* What you have to do
Return each line of the listing below that contains the string "alpine".

* Entries provided
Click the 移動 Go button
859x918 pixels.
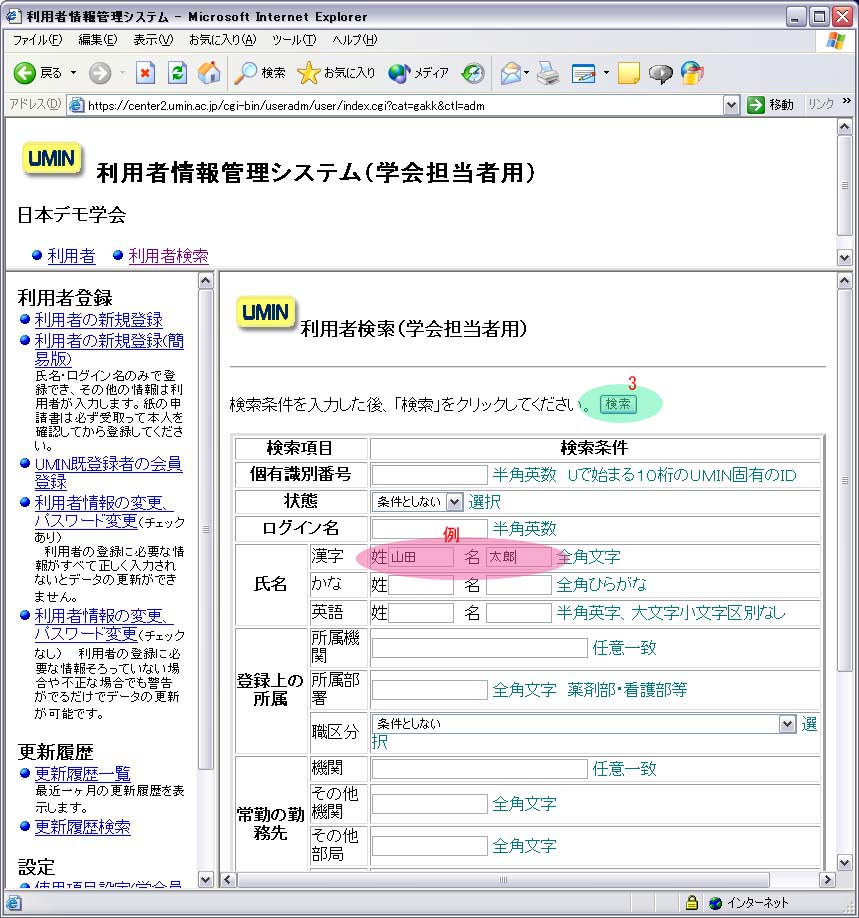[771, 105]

...

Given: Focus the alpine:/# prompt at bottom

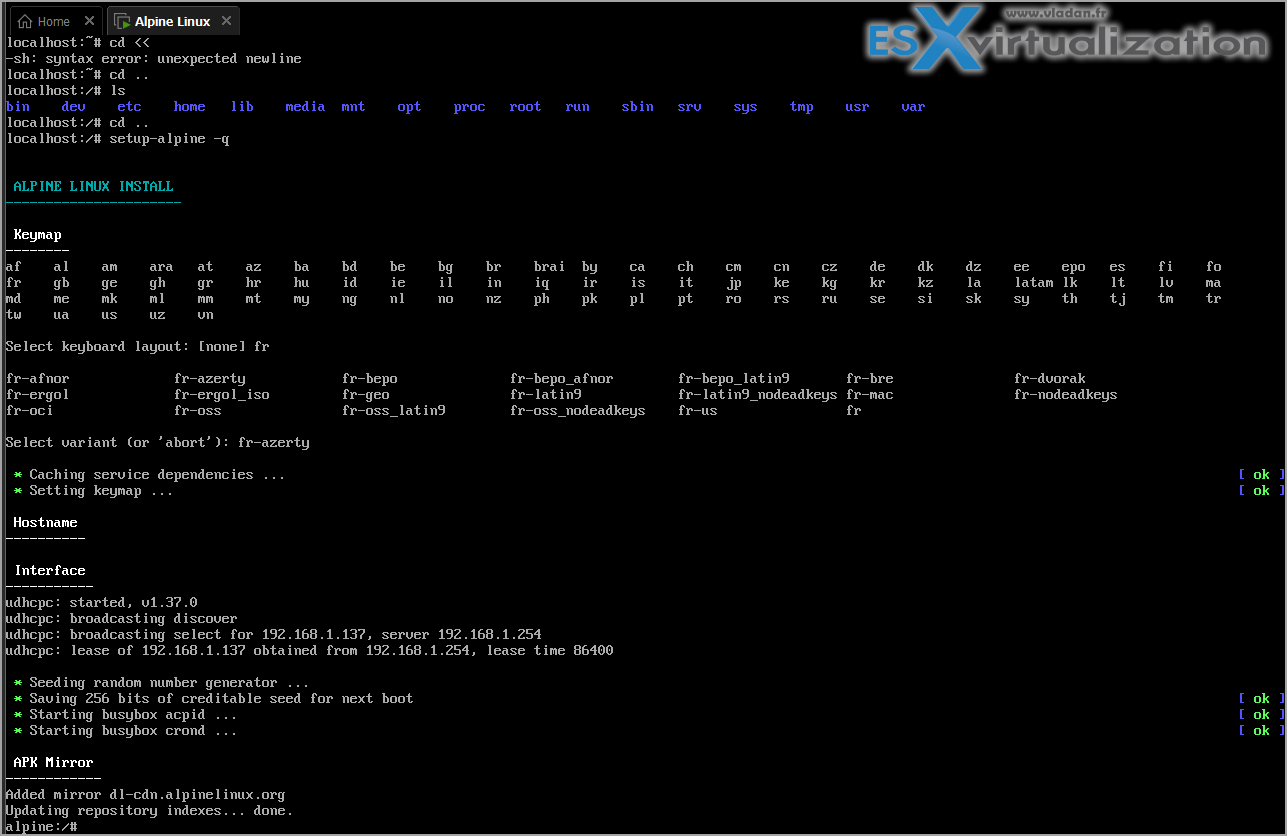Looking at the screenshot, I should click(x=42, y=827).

* Solution to the exercise
Given: Focus the alpine:/# prompt at bottom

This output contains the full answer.